▶ Text passage:
# Teaching your goat to load in a truck



## Rex (Nov 30, 2008)

This is a question I get asked about a lot so I thought I would post the method I use to teach a goat to load in our pickup. I start when the goat is big enough to make the jump, usually at about 1-2 years old. Back the truck up to a hump or hill so the goat can easily step into the back and lead them in. Give them the "load up" command and hand them a treat. Lead them out and around the area for a few seconds then back in the truck with the "load up" command and treat again. Before long the goat will pull you to get in and get a treat. Once the goat has it figured out its time to move the truck up to make the step up a little higher and repeat the steps above. Keep increasing the distance gradually as the goat masters each step and before you know it they'll be loading from ground level. Once you get to that point, move the truck around to different locations in the yard so they get used to loading anywhere. If the got balks at loading during any step just back up to where it will load reliably and start again. Most people can have goats loading in the truck from ground level in about 30 minutes.


----------



## Hasligrove (Dec 10, 2008)

Obviously...my boys are spoiled. I use a pet ramp and they seem to have no problems with it even on the first time. I just have to lead them onto it and up they walk...spoiled goats. I really should teach them to jump...in case I don't have my handy ramp. Although it folds up and lives just inside the canopy.


----------



## nrspence (Dec 10, 2008)

Ya all of my hiking and hunting buddys thought it was the coolest thing ever that my goats could just jump in the back of a pickup just like a dog.


----------



## idahonancy (Dec 13, 2008)

My 3 year old ober has stopped loading in back of my pickup. From the day I got him at 1 1/2 years old he loaded beautiful. Last summer we went down a bumpy road. We had a nice walk but he did not want to get back in the truck. He is secured in the truck by a collar and a short lead. 2 other kids travel with him. To remedy this I fed him grain daily in the back of the pickup. It worked very well until recently and he stopped loading again. The grain trick is not working as well this time. Even using a ramp doesn't work. My other 2 jump in and out. My truck has a stiff suspension making for a bumpy ride but has a nice tall canopy with screened widows. I have a pass through window in the cab. During travel I reach back so he knows I am there. Out side of getting an unkown injury in the truck, all I can figure is he became sensitive to noise (it is a diesel engine), enclosed spaces, or a bumpy ride. He is not really the stubborn type but who knows he just turned 3. Any thoughts on the matter would be apreciated.

▶ Information supplied:
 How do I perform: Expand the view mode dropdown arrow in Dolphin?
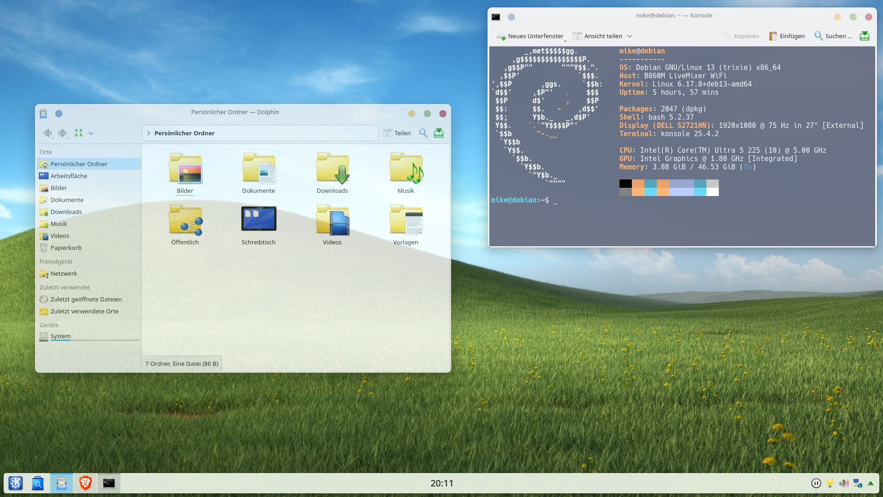(91, 133)
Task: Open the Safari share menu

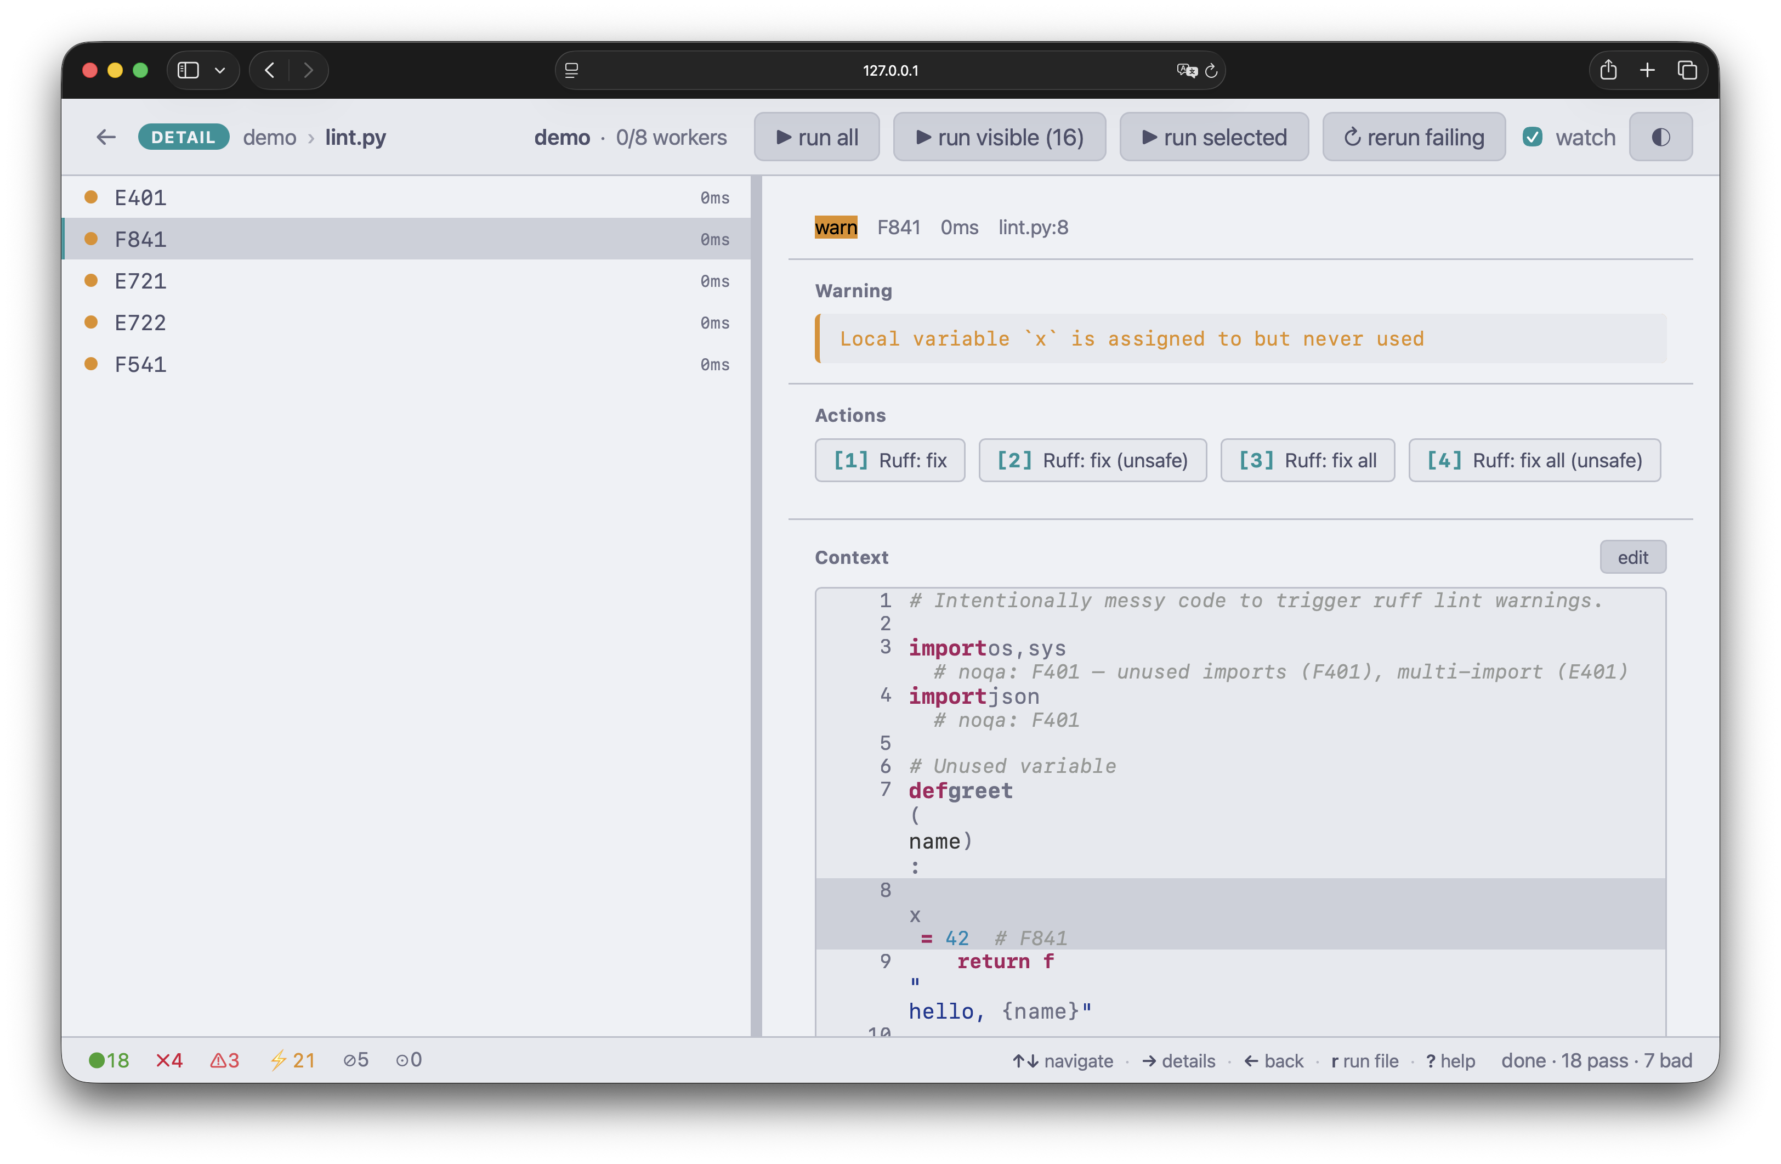Action: pos(1608,70)
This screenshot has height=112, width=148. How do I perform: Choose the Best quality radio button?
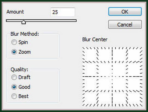click(x=14, y=96)
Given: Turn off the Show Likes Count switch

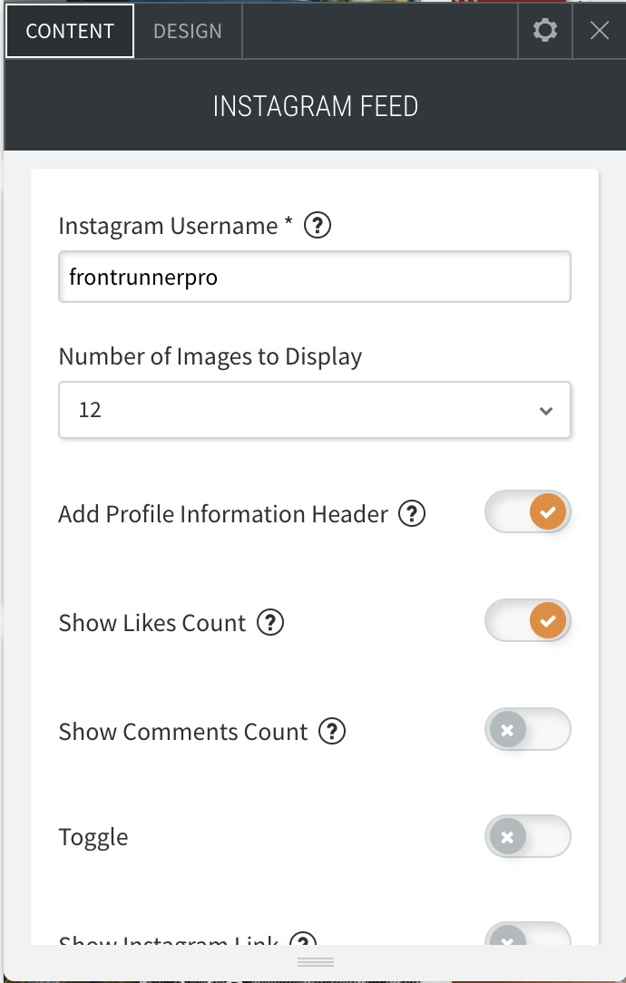Looking at the screenshot, I should tap(527, 620).
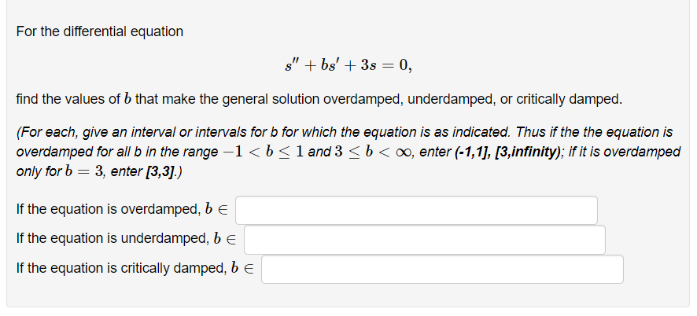Click the displayed equation s'' + bs' + 3s = 0

click(x=349, y=66)
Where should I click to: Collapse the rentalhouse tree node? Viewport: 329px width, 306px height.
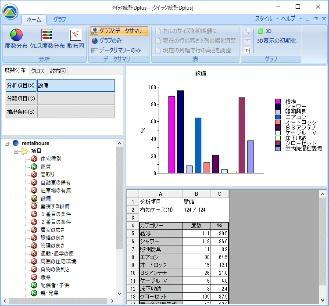coord(7,143)
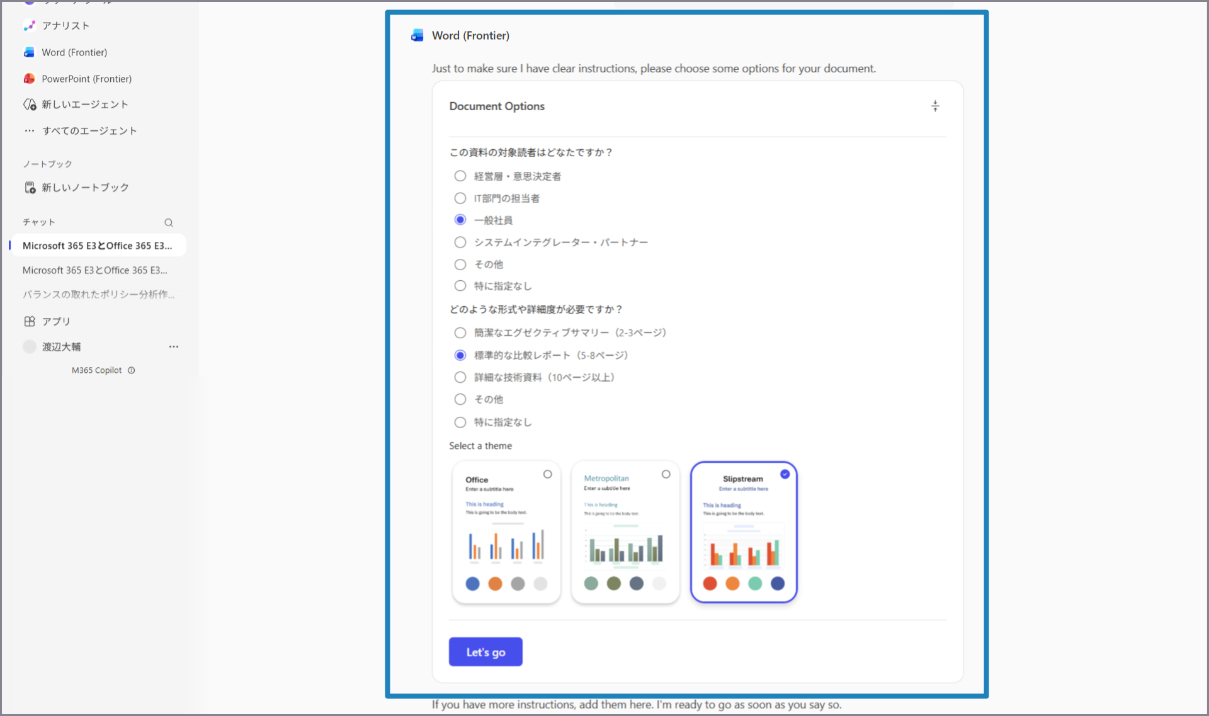The height and width of the screenshot is (716, 1209).
Task: Open Word (Frontier) agent in sidebar
Action: 74,52
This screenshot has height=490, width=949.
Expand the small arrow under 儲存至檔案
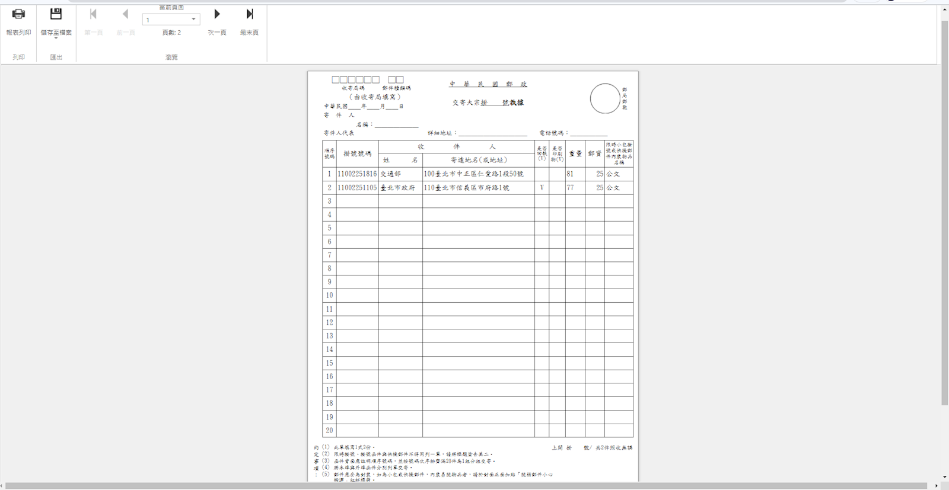pyautogui.click(x=56, y=38)
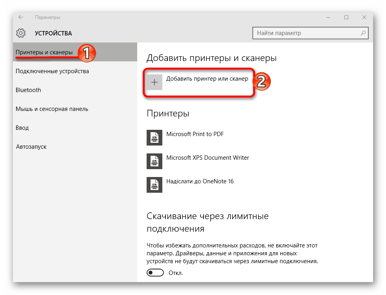Click the Microsoft Print to PDF printer icon

154,137
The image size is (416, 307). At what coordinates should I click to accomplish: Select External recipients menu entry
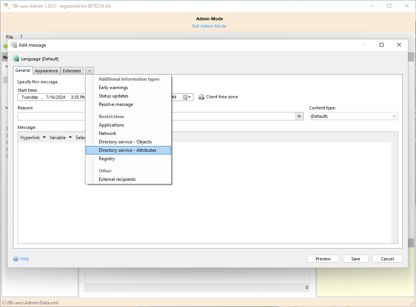(117, 179)
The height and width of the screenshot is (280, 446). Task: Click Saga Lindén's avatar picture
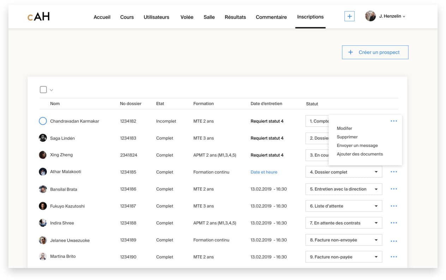(43, 138)
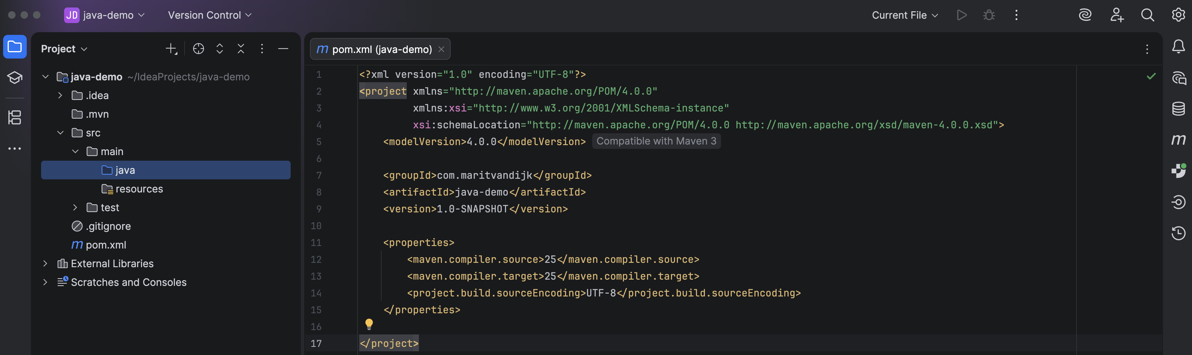Open the AI Assistant swirl icon in title bar
The image size is (1192, 355).
click(1085, 15)
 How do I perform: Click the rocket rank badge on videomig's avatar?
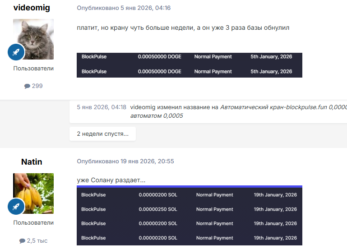tap(16, 52)
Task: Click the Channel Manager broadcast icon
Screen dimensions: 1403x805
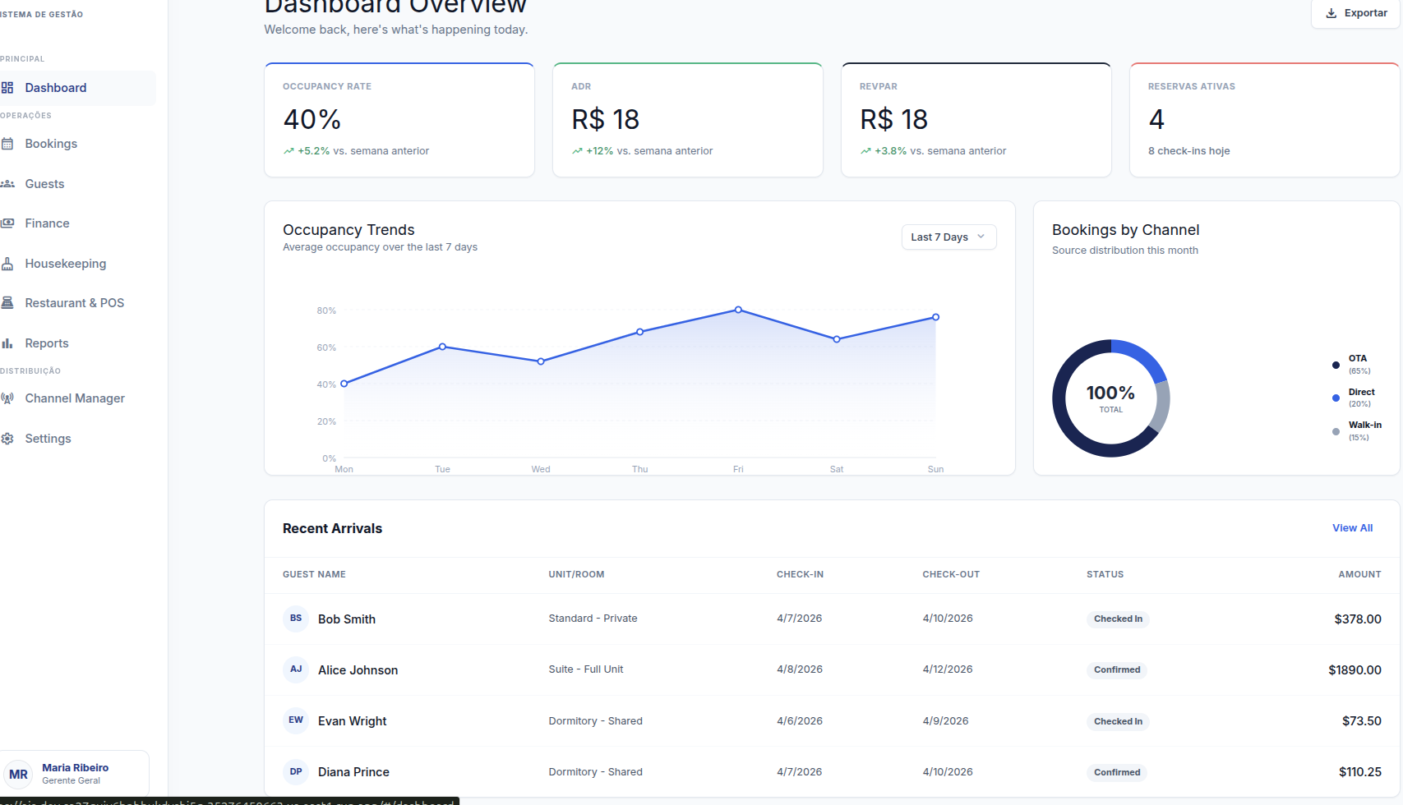Action: coord(7,398)
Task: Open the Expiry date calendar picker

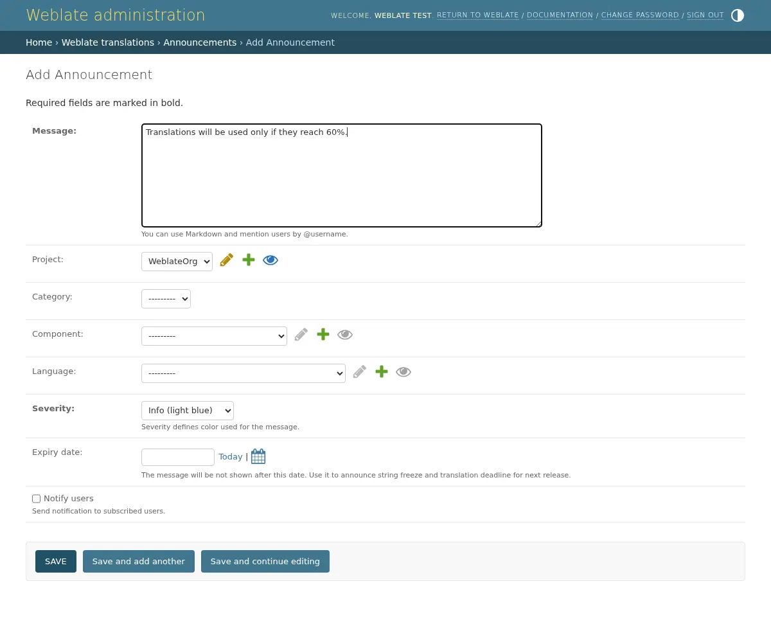Action: click(258, 457)
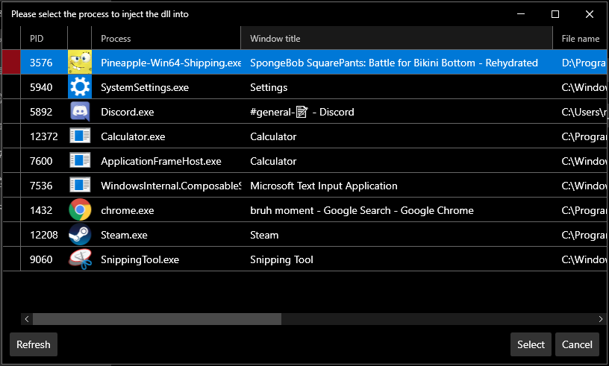Click the scroll right arrow
This screenshot has width=609, height=366.
[x=602, y=319]
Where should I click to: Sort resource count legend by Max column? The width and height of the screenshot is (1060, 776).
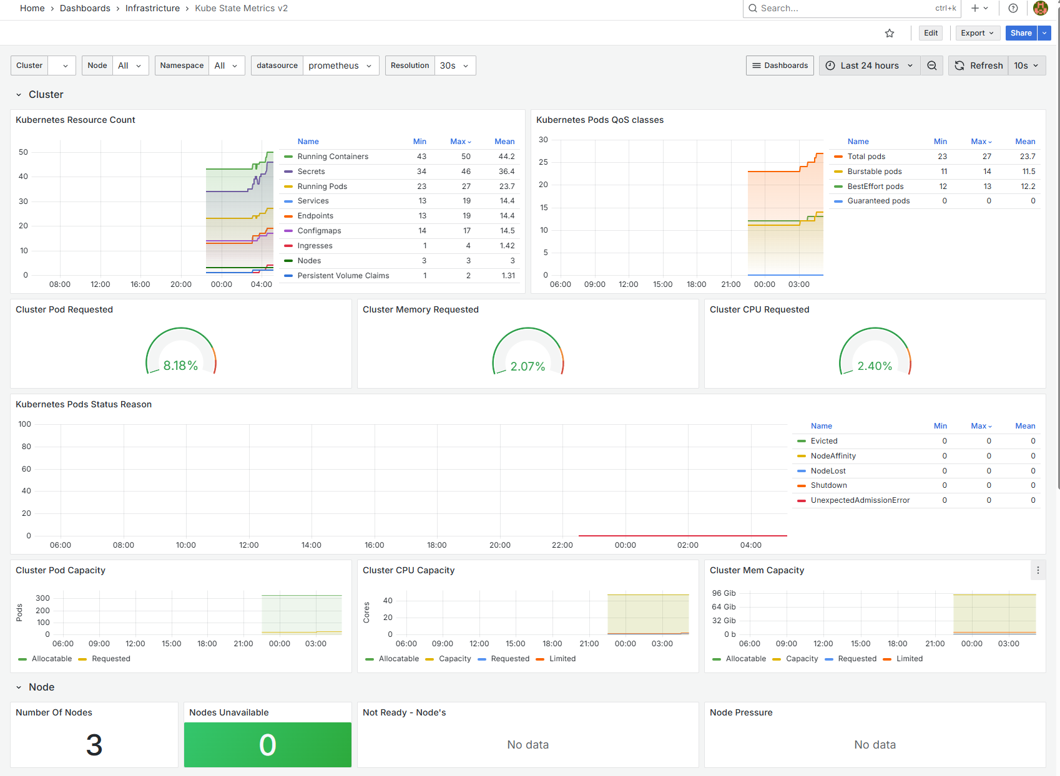460,142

▶ Things to do:
1. In the thread about teaching a goat to load in a truck, at what age does Rex usually start teaching a goat to make the jump?
2. In the goat-loading thread, reproduce the passage starting with "## Hasligrove (Dec" and going on through "like a dog.", swapping "pet ramp" for "dog ramp".

▶ Exercise responses:
1. Usually at about 1-2 years old.

2.
## Hasligrove (Dec 10, 2008)

Obviously...my boys are spoiled. I use a dog ramp and they seem to have no problems with it even on the first time. I just have to lead them onto it and up they walk...spoiled goats. I really should teach them to jump...in case I don't have my handy ramp. Although it folds up and lives just inside the canopy.


----------



## nrspence (Dec 10, 2008)

Ya all of my hiking and hunting buddys thought it was the coolest thing ever that my goats could just jump in the back of a pickup just like a dog.